Hay en las canciones de Gardel una nostalgia que conecta con una infinidad de pasiones humanas. Está el devoto anhelo por la mujer amada, “La noche que me quieras desde el azul del cielo las estrellas celosas nos mirarán pasar”; el lamento hondo y sentido por la partida de esa misma mujer, “Siga un consejo: no se enamore y si una vuelta le toca hocicar, fuerza, canejo, sufra y no llore, que un hombre macho no debe llorar”; el dolor que significa aceptar que ella, inexorablemente, se ha marchado, “Yo no quiero que nadie a mí me diga que de tu dulce vida vos ya me has arrancado; mi corazón una mentira pide para esperar tu imposible llamado”; el encuentro con las calles que acaso caminamos y recorrimos tomados de la mano, “Caminito que todas las tardes feliz recorría cantando mi amor, no le digas, si vuelve a pasar, que mi llanto tu suelo regó”; la constancia de quien ama y que jura estar ahí, a pesar de lo ocurrido o lo que venga, “Si precisás una ayuda, si te hace falta un consejo, acordate de este amigo que ha de jugarse el pellejo pa’ ayudarte en lo que pueda cuando llegue la ocasión”; y, finalmente, abandonarse una vez más al ánimo de amar desmedida y apasionadamente, porque tal vez solo así se ama, “Si ella me olvida qué importa perderme mil veces la vida, para qué vivir.”

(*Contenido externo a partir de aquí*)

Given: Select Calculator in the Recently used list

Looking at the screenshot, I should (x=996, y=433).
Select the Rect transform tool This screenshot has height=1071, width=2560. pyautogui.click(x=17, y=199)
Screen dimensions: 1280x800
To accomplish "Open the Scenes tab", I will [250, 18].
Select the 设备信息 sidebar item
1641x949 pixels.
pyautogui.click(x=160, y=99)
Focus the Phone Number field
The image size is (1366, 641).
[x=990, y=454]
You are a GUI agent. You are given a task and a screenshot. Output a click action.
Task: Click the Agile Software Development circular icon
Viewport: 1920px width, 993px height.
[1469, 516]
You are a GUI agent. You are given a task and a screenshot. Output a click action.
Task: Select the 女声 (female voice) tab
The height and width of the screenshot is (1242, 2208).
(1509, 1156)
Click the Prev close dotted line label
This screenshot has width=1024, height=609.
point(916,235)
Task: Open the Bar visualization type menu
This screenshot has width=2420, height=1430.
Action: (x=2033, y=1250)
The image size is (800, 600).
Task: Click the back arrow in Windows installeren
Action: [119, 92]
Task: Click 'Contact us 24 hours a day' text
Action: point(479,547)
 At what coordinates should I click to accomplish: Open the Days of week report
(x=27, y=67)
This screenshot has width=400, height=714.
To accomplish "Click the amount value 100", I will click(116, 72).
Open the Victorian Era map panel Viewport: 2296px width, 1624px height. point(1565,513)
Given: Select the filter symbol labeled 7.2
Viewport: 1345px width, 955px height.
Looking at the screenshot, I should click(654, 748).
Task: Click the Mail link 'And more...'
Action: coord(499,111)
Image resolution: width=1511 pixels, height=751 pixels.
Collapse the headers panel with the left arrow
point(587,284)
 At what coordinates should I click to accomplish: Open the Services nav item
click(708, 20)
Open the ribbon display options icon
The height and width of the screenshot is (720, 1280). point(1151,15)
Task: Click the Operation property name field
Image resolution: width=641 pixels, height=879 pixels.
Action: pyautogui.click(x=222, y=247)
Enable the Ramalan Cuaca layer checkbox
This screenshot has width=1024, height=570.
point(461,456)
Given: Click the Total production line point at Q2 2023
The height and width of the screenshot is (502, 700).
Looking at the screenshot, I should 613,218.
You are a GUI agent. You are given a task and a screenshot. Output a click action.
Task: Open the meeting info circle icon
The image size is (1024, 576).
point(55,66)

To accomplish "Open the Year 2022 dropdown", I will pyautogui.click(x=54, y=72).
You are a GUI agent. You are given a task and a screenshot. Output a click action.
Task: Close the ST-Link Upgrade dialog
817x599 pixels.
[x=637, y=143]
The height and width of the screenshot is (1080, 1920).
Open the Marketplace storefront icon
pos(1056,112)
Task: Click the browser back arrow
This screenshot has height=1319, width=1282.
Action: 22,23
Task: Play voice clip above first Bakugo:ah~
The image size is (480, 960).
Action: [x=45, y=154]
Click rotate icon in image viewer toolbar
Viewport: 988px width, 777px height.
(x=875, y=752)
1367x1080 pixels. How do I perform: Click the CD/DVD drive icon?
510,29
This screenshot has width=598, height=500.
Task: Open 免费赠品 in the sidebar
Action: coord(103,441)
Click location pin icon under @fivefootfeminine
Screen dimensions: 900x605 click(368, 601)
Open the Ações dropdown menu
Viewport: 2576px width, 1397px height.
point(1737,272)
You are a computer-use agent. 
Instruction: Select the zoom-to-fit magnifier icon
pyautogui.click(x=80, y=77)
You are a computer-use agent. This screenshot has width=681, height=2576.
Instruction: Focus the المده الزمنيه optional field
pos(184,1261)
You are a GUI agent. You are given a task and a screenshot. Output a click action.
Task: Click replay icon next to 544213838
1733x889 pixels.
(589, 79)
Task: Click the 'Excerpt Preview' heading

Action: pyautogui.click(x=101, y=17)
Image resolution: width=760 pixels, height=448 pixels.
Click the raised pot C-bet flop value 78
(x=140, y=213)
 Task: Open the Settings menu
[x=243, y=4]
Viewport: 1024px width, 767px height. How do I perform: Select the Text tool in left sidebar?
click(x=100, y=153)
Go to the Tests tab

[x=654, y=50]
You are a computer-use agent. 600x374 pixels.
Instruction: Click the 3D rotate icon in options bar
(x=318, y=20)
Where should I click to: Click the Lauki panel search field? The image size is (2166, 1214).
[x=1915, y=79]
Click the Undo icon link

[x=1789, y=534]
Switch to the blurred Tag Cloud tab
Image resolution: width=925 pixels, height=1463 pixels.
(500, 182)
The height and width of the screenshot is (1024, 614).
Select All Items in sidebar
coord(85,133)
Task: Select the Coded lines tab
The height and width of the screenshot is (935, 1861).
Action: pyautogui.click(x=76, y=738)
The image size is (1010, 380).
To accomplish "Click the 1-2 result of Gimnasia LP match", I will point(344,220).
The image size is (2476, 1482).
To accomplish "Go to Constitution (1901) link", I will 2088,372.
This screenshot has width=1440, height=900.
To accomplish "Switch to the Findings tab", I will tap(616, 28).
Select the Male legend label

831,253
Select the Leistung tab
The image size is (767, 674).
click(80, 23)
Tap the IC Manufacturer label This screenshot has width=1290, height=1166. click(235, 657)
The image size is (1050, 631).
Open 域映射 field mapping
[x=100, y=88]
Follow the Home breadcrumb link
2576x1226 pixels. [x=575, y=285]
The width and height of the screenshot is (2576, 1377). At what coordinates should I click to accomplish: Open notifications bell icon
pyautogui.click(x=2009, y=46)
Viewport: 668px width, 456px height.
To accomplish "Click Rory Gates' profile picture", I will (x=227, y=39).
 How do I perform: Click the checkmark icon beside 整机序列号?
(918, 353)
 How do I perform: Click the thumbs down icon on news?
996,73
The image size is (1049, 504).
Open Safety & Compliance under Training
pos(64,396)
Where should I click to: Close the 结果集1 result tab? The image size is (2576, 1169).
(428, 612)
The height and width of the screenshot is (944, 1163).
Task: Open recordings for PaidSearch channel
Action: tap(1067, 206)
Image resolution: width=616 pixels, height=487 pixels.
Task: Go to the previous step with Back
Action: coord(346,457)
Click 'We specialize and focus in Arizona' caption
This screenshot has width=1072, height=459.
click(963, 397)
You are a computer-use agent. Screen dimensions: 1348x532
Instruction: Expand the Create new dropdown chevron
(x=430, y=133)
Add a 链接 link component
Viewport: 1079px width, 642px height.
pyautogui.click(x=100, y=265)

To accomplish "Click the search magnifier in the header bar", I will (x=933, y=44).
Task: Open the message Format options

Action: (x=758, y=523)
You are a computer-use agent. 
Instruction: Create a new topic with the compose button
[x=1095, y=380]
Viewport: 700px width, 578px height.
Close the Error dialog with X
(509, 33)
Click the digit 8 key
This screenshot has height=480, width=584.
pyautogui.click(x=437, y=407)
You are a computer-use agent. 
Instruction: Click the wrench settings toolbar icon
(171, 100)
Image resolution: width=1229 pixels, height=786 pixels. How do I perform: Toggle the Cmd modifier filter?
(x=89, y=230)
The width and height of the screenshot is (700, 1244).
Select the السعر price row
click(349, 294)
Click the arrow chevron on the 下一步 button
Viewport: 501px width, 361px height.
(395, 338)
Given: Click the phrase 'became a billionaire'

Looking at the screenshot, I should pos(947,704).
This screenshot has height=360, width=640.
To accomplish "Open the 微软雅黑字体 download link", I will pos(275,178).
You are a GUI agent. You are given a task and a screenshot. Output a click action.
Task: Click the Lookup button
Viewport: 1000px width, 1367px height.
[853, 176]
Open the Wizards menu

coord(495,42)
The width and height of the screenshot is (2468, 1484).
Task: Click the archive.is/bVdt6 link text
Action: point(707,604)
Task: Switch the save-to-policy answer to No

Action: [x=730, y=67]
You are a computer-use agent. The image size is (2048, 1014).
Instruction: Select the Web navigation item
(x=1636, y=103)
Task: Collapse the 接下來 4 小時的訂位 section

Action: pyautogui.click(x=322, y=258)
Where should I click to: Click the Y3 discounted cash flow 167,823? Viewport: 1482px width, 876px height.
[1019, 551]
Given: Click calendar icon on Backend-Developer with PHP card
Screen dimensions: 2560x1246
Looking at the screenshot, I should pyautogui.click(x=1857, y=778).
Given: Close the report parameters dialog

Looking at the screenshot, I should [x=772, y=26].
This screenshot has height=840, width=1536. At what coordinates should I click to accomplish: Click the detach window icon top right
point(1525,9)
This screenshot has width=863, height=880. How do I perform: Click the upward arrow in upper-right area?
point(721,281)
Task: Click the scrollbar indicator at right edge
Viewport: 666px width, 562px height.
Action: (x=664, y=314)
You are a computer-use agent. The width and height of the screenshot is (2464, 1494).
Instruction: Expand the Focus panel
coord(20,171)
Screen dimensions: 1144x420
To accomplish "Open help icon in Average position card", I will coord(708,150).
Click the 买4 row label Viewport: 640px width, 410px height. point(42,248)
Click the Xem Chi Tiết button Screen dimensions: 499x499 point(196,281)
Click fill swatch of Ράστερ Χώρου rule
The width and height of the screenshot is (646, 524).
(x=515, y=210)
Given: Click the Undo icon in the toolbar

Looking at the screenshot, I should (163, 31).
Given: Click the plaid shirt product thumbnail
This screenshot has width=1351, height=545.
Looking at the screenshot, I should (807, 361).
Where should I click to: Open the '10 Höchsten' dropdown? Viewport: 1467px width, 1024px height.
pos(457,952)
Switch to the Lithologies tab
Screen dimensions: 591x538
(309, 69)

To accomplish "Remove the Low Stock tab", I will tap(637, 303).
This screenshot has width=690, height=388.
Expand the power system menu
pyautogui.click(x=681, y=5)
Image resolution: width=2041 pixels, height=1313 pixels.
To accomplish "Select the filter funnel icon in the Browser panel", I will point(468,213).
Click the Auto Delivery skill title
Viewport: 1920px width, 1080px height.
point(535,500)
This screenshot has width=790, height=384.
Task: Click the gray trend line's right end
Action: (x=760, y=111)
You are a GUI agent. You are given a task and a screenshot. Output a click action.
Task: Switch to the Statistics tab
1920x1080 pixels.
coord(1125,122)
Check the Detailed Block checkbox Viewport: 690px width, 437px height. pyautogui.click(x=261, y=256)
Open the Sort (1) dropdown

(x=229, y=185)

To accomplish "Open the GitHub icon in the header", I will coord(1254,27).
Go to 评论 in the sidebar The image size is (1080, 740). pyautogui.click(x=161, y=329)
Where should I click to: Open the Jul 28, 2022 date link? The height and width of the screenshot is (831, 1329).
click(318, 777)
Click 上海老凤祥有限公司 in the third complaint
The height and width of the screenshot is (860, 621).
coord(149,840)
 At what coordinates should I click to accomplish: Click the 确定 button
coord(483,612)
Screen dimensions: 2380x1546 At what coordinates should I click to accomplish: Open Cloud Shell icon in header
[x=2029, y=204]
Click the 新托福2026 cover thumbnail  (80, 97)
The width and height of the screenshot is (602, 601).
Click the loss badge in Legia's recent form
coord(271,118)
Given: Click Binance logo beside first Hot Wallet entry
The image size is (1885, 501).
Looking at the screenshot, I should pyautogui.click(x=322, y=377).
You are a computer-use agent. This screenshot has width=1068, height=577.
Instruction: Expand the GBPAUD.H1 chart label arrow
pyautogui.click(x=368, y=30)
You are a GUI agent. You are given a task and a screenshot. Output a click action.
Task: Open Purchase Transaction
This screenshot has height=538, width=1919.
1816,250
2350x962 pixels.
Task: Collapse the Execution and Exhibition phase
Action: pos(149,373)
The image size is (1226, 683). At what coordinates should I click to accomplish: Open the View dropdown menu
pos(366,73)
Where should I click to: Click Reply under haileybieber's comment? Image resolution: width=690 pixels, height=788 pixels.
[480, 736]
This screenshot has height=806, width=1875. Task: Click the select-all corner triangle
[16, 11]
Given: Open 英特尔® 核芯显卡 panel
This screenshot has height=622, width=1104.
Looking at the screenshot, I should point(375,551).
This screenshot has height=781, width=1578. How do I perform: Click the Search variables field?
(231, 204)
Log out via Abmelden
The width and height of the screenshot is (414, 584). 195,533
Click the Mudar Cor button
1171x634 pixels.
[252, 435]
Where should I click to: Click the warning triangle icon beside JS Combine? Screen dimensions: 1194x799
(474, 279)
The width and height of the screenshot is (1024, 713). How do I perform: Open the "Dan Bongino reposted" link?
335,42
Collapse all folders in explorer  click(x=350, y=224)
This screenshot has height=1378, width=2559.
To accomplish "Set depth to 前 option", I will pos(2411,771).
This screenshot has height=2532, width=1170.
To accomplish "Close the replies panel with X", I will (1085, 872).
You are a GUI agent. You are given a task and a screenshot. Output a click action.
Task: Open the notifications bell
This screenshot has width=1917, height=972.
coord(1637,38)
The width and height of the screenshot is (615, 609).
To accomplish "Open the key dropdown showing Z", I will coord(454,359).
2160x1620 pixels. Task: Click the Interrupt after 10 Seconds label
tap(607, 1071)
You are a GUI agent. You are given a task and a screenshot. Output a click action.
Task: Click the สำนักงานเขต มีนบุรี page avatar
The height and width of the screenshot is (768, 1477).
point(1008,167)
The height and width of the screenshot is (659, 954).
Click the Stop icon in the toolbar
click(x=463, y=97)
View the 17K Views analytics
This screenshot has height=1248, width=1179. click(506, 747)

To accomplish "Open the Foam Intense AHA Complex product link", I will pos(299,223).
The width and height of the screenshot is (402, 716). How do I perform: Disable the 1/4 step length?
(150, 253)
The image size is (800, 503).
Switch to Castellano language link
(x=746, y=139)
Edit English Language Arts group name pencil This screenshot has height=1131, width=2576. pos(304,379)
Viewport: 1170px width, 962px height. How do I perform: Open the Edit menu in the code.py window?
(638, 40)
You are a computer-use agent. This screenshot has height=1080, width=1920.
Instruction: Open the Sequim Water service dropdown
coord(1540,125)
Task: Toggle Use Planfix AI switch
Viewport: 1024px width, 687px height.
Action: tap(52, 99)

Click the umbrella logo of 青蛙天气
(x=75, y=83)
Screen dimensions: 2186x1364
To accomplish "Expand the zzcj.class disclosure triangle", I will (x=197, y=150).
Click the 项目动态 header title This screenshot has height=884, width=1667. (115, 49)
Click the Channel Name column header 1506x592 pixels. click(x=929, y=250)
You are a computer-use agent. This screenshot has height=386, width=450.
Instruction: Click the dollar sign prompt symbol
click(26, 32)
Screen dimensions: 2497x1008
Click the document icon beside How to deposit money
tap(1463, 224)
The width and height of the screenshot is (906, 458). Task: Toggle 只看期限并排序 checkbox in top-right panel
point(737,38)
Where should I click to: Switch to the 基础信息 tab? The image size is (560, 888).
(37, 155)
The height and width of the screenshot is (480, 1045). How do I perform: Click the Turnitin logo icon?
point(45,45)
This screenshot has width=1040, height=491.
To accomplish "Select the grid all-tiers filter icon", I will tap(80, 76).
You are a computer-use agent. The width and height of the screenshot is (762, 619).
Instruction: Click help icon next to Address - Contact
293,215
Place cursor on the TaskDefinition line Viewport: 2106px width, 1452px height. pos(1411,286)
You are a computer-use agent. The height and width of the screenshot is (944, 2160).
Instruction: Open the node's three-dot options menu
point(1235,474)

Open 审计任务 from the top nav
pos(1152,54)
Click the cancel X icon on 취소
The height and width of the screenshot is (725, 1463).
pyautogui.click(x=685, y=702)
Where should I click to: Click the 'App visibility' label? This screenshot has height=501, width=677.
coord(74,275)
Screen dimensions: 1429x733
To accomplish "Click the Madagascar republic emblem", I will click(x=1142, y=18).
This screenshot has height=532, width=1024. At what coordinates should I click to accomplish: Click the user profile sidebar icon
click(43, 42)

Gardel, además, les cantó a los más pequeños detalles de su barrio, “Rinconcito arrabalero con el toldo de estrellas de tu patio que quiero”, para que luego volviera la imagen de la amada, “Todo, todo se ilumina cuando ella vuelve a verte”. Aunque sabemos que el mundo está al abrigo de una inmensidad estelar, siempre es más hermoso aquel toldito de estrellas del patio que queremos, como canta Carlitos, el de esa callecita que nos vio nacer y crecer, pues al terruño le reservamos un cariño especial, “Barrio reo, campo abierto de mis primeras andanzas, en mi libro de esperanza sos la página mejor.” Habrá quienes recuerden alguna puerta o ventanita, desde donde asomaba un rostro al que le dedicamos alguna secreta devoción, o bien, una pasión desaforada, “La ventanita de mi calle de arrabal, donde sonríe una muchachita en flor; quiero de nuevo yo volver a contemplar aquellos ojos que acarician al mirar.”
A 86 años de su muerte, la vigencia de Carlitos constata ese clásico dicho que se ha vuelto popular entre todos los que gustamos de su música y temple: Gardel cada día canta mejor. Y como en alguna ocasión le dijera un periodista: “Carlitos, te vas a morir y vas a seguir cantando.”